Do We Really Need 36 Types of Oreo?
- Mandy Geyer
- Oct 12, 2023
- 2 min read
Updated: Sep 12
Late last year, when I was living in the Hudson Valley, I stopped in my local grocery store for a quick trip. Out of the corner of my eye, I noticed the Oreo section—and had to double back.
Golden Oreos. Double Stuf. Mint. Birthday Cake. Mega Stuf. On and on.
So I counted. Thirty-six. There were thirty-six different types of Oreo.
As someone who loves cookies (Oreos included), I was stunned. Not only because there were 36 types, but because the cookie aisle was just the beginning—Chips Ahoy, Pepperidge Farm, animal crackers, refrigerated cookie dough, frozen cookie dough, bakery cookies. Meanwhile, the produce section at that same store had far less variety.
Do we really need more versions of Oreos than varieties of vegetables?
🍪 Ultra-Processed Foods Are Everywhere
This isn’t just about Oreos. Research shows that 73% of the food in U.S. grocery stores is ultra-processed, and nearly 60% of what Americans eat falls into that category. These foods are, on average, 52% cheaper than minimally processed alternatives—one reason they dominate store shelves.
The NOVA classification system helps explain:
Group 1: Unprocessed or minimally processed (fruits, vegetables, milk, eggs).
Group 2: Processed ingredients (butter, oils, herbs).
Group 3: Processed foods with a few ingredients (bread, jam, cheese).
Group 4: Ultra-processed foods with additives, flavor enhancers, and ingredients you’d never use at home. (Oreos definitely belong here.)
Researchers in Brazil first developed this system after noticing that even as sugar consumption decreased, obesity and type 2 diabetes rates were climbing. The culprit? An increase in ultra-processed foods.

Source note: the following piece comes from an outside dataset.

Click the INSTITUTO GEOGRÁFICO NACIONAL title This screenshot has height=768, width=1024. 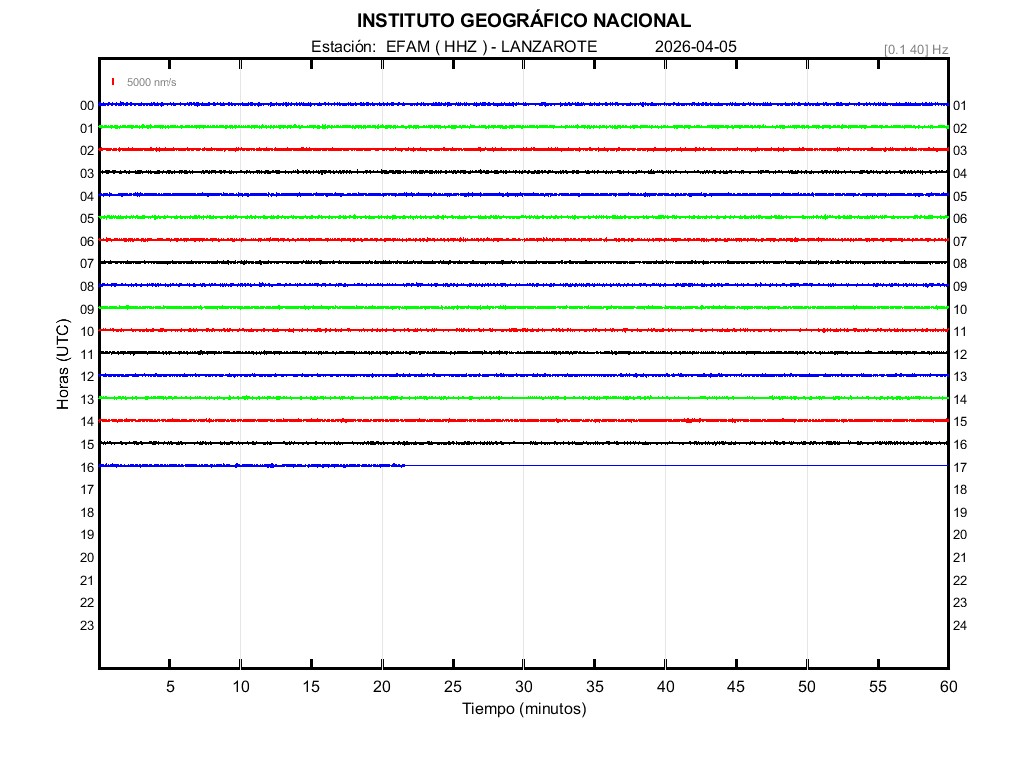(x=523, y=21)
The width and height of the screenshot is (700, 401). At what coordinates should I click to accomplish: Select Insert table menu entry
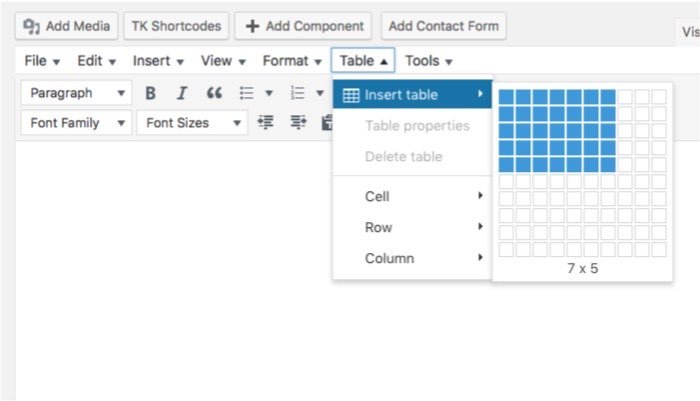point(412,95)
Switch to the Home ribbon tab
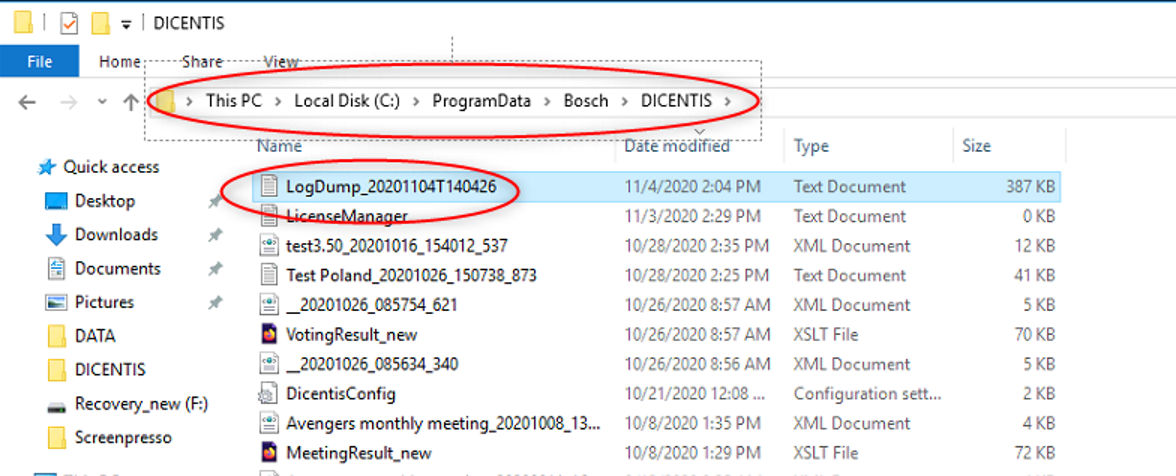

🌱 What We Can Do (Individually)
Fixing our food system will require policy-level change, but there are things we can do in our own kitchens and shopping carts:
Shop the perimeter. Most whole foods—produce, meat, dairy—are found here. (Though grains, beans, and other staples are still worth a middle-aisle visit.)
Choose budget-friendly staples. Dried beans, lentils, rice, and frozen or canned veggies are often cheaper than packaged snacks.
Support farmers markets + local shops. You’ll often find fresher, more nutrient-dense produce—and even discover fun varietals (I fell in love with cucamelons this way).
Cook at home with shortcuts. Tools like an Instant Pot make it easier to prepare whole foods without spending hours in the kitchen.
Try an ultra-processed “reset.” Cut them out for a few weeks, then reintroduce them. You’ll likely notice what I did: they taste good in the moment, but leave you sluggish and unsatisfied.
🎯 The Big Picture
We can’t eliminate ultra-processed foods from our lives (Oreos still tempt me). But every time we choose real food over packaged snacks, we shift the balance a little. And when we realize there are 36 types of Oreo and only six types of produce at my local farmers market, it’s worth asking: shouldn’t that be the other way around?